What are things I should be looking for with each stores? Are there any specific things I should ask them?


----------



## 86eldel68-deactivated (Nov 30, 2010)

You should be looking for well-rated and well-reviewed brands at good prices.

Or, you could shop Internet-direct for speakers and subwoofer(s) and save money.

- What is your budget?
- How many speakers are you looking at? How many subs?
- What other components (receiver, display (TV or PJ), source (BD player, etc.)) do you need?
- How large (l x w x h) is the space where you intend to set up your system? Is it sealed, or open to other spaces?


----------



## buildsafire (Nov 10, 2013)

It all depends on what you are looking for and what your budget is. If you don't know what you are looking for, then you might want to spend some time perusing this forum for ideas, read some reviews on equipment, and get a basic idea of your end goal. ie... 5.1, 7.1, 7.2, etc... From there, what is your budget, do you want floorstanding main speakers or do you need smaller, bookshelf type, etc...? Good luck!


----------



## tcarcio (Jun 27, 2007)

I re-read your post and saw you said high end so my original post didn't apply. :rolleyesno: But as mentioned your budget would make it easier to recommend equipment.


----------



## chashint (Jan 12, 2011)

Location is usually helpful too.


----------



## Viggen (Dec 31, 2008)

Kinda need a budget. One mans high end is another mans entry level which is the category I fall into. What's expensive to me people that get high end stuff would laugh at  you can also post the different options the local shops suggest and people here can give you their opinion.

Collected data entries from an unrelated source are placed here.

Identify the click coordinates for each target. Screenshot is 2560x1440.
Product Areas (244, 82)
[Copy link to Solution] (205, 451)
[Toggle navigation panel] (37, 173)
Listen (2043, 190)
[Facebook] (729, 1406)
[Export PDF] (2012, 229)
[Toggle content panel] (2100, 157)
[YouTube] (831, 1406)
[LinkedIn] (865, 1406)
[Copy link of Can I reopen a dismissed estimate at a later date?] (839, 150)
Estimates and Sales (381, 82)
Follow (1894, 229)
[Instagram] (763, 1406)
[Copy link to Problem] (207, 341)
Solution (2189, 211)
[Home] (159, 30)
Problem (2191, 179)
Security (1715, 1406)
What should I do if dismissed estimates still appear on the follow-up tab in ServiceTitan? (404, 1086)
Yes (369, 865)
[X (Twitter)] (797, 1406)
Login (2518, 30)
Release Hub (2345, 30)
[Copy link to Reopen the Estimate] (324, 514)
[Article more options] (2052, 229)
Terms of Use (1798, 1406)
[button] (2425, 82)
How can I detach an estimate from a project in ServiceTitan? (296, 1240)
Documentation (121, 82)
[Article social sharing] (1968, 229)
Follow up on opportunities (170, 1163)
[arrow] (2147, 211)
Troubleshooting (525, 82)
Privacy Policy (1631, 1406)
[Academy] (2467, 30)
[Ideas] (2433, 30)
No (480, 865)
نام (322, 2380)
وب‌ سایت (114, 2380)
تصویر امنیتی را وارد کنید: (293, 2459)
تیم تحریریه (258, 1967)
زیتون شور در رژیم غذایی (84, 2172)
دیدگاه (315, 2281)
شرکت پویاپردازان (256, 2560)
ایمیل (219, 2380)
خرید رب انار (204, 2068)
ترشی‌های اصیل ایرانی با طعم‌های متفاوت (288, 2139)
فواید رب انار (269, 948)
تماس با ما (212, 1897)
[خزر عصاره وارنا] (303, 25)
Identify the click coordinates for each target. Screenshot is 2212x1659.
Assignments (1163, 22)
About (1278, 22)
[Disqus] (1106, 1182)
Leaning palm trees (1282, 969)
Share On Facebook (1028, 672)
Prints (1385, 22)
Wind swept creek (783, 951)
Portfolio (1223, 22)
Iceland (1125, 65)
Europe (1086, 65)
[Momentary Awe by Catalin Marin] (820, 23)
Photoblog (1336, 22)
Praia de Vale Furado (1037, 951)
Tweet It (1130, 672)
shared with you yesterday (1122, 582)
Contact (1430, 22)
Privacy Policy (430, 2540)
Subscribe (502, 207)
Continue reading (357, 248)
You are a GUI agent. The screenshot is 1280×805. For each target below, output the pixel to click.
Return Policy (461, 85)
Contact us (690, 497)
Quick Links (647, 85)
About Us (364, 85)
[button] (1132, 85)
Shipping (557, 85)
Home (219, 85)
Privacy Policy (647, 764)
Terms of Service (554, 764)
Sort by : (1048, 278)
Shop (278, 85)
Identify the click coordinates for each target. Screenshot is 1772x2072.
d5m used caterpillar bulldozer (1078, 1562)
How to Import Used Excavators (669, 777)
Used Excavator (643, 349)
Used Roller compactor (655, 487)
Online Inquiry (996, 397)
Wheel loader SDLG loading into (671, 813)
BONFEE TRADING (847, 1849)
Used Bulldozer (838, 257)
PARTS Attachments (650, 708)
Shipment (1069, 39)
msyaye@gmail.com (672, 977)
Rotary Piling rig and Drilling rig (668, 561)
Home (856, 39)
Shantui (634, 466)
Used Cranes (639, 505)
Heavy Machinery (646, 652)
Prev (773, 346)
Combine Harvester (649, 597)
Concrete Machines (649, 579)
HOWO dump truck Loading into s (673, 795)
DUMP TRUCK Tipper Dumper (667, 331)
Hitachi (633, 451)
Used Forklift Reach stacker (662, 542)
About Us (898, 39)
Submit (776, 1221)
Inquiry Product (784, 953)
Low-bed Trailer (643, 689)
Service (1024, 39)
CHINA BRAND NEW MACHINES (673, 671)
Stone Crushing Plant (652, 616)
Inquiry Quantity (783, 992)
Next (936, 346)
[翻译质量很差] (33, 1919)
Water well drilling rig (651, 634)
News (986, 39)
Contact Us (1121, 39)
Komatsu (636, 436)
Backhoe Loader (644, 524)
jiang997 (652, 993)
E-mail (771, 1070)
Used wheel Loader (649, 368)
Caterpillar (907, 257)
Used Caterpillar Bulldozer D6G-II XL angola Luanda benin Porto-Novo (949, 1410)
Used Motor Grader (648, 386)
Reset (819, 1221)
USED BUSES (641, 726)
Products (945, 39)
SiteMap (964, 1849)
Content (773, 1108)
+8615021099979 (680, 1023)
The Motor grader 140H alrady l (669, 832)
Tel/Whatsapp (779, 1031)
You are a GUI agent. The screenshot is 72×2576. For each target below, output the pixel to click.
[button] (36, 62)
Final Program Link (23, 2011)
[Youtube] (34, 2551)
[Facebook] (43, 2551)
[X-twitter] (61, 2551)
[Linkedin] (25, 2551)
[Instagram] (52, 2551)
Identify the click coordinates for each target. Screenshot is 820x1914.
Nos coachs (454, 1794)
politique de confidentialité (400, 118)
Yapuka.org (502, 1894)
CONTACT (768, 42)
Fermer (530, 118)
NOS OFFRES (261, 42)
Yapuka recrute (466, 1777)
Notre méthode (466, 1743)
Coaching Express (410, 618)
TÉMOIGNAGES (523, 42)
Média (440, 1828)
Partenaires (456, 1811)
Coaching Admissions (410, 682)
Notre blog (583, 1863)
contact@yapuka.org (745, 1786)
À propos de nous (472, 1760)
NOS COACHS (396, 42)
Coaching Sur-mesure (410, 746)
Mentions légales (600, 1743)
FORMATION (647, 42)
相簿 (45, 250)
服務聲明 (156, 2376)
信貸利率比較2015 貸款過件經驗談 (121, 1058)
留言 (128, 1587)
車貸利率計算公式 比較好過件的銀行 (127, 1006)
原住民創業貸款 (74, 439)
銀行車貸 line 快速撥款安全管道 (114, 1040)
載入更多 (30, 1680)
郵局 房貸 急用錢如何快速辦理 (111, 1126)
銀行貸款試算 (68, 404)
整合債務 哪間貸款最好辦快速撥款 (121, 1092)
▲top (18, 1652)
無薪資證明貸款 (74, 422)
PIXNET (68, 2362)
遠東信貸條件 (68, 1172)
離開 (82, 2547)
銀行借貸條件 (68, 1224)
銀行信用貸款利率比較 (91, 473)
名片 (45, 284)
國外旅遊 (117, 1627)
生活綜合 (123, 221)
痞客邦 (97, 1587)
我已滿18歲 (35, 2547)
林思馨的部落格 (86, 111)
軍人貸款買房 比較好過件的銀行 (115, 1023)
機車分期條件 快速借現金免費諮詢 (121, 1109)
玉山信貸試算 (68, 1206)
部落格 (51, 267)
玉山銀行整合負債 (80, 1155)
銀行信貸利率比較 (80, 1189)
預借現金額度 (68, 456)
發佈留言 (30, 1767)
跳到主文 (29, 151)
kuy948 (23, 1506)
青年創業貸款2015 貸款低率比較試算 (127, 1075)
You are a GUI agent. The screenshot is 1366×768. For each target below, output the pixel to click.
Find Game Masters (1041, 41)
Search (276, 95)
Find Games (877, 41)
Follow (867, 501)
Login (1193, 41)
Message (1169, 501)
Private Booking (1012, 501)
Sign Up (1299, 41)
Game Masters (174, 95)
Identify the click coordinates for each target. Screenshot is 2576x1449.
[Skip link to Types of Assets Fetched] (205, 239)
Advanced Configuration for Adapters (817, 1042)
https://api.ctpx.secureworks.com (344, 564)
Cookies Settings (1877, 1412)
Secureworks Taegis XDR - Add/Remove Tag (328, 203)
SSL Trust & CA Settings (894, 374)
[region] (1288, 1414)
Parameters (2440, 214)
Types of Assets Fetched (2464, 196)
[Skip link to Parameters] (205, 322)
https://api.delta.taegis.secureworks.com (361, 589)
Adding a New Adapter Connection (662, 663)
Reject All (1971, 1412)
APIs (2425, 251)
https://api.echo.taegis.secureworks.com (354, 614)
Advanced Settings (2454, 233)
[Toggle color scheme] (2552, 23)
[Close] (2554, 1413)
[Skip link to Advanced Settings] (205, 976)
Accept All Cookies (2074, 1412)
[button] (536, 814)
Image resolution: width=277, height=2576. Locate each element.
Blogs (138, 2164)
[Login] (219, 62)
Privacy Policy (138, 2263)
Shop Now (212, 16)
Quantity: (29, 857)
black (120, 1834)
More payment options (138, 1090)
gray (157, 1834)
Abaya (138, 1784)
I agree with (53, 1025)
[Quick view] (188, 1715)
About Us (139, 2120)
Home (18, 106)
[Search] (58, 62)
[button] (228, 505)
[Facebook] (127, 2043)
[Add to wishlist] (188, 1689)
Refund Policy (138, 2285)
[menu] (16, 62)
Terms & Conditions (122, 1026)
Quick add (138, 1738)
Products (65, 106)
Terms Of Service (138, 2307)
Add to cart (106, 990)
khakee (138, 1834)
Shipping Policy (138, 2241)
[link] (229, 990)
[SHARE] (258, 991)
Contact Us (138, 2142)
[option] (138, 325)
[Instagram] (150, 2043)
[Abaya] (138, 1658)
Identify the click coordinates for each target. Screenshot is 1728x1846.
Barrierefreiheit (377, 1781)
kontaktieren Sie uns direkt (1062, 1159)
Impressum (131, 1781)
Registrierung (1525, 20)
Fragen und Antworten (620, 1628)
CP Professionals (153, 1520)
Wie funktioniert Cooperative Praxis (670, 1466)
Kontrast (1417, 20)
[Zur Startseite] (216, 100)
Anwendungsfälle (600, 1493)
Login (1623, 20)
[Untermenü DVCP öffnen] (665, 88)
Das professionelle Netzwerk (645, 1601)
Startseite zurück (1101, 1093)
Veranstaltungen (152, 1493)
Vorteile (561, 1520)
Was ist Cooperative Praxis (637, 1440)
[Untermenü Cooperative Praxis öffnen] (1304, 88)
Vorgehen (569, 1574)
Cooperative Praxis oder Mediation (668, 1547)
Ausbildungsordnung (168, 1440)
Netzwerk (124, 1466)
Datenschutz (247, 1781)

Buying locally has big advantages if you plan on upgrading or have issues in the future. I purchased most of my stuff used thus not from the local audio shop, however what I did buy new everything is from a local shop.

I chose them due to feeling the most comfortable with the sales staff.... Extremely knowledgeable and also honest and they do not push stuff on me that is out of my budget


----------



## DruNewp (Mar 4, 2013)

reedashton said:


> I'm interested in purchasing and installing my first high-end home theater system in my living room. I live in an area with many small consumer electronics stores, and am comparing them to see which one offers the best deal for my money. What are things I should be looking for with each stores? Are there any specific things I should ask them?


The options are plenty, but maybe let us know what kind of budget you're working with. I don't consider my setup "high end" (epson 3020, denon 1613, etc) but I know people that would call it "fancy". It's all subjective to a certain extent. 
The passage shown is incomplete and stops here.